An ex-boyfriend has been charged with murder and jailed awaiting trial after confessing to the murder, media reported.
Opponents of the deal say it is part of the problem because it undermines traditional values that protect society.
“It is our religion that determines our core values, our view of the family,” said the Turkish Youth Foundation, whose advisory board includes President Bilal Erdogan’s son. He called on Turkey to withdraw from the deal.
The Association Femmes et Démocratie (KADEM), of which Sumeyye, Erdogan’s daughter is vice-president, rejects this argument. “We can no longer speak of ‘family’ … in a relationship where one side is oppressed and subjected to violence,” KADEM said.

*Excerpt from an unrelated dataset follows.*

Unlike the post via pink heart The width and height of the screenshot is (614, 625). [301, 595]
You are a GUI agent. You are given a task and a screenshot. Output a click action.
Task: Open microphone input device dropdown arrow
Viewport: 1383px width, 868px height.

“BREAK WITH THE CIVILIZED WORLD”
Many conservatives are also hostile to the principle of gender equality in the Istanbul Convention and see it as a promotion of homosexuality, given its principle of non-discrimination on the basis of sexual orientation.
Critics of the attempt to withdraw from the pact say it would put Turkey even further out of step with the values of the European Union, which it has sought to adhere to for decades.
“It would really shatter Turkey from the civilized world and the consequences could be very serious,” Gamze Tascier, a lawmaker from the main opposition Republican People’s Party, told Reuters.
Turkey would not be the first country to abandon the deal. Poland’s highest court is due to consider the pact after a cabinet member said Warsaw should abandon the treaty that the nationalist government considers too liberal. [nL5N2F1534]
Turkish women’s groups were scheduled to demonstrate on Wednesday to demand better implementation of the deal, taking to the streets after an online campaign in the wake of Gultekin’s murder where they shared black and white selfies on Instagram.
Turkey does not keep official statistics on femicide. Data from the World Health Organization has shown that 38% of women in Turkey experience partner violence in their lifetime, compared to around 25% in Europe.
The government has taken steps such as tagging people known to use violence and creating a smartphone app for women to alert police, which has been downloaded hundreds of thousands of times.